• Texte à lire:

Vallaud-Belkacem : le triomphe de l'allégé
Alors qu'en 40 ans un élève de CP a perdu 6 heures de français, Najat Vallaud-Belkacem veut alléger les programmes scolaires. Brighelli s'en esbaudit fort.
Nous vivons le triomphe du light. Camemberts à 0 %, blanquette pauvre accordée à notre sédentarisme, et, désormais, programmes scolaires allégés, nous promet Mme Vallaud-Belkacem dans une fracassante interview sur France info.
Merveilleuses promesses. Notre tour de taille va se désépaissir, et le cerveau des enfants, menacé d'explosion par la faute des méchants pédagogues dans mon genre qui y entassent des savoirs inutiles, reprendra le format adéquat à la consommation de TF1 et de Coca-Cola. L'Eden, c'est à nouveau demain.
32 semaines maigres
Que dit exactement le ministre (8 minutes 50 après le début de l'interview) ? "On va cette année quand même rénover les programmes. Lorsque vous interrogez les enseignants, l'une des choses qui pèsent le plus sur leur quotidien d'enseignants, c'est d'avoir des programmes trop lourds, qu'ils n'ont pas le temps de finir dans l'année..." Diable !

• Énoncé: D'après le texte sur l'allègement des programmes scolaires, combien d'heures de français un élève de CP a-t-il perdues en 40 ans ?

• Extrait de données:

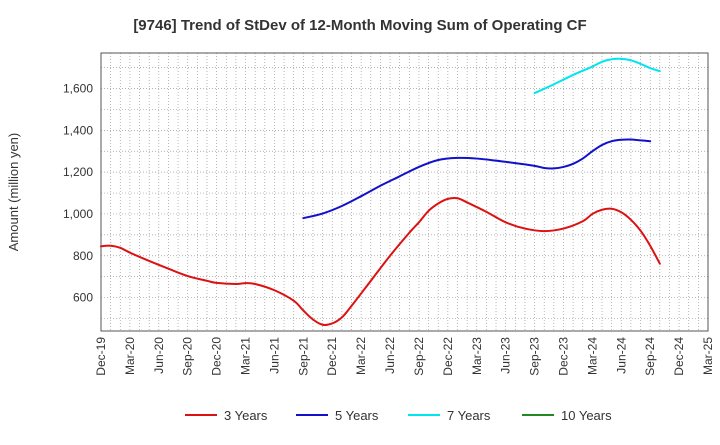 The image size is (720, 445). I want to click on x-tick-label: Jun-20, so click(159, 356).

• Réponse: Six heures de français.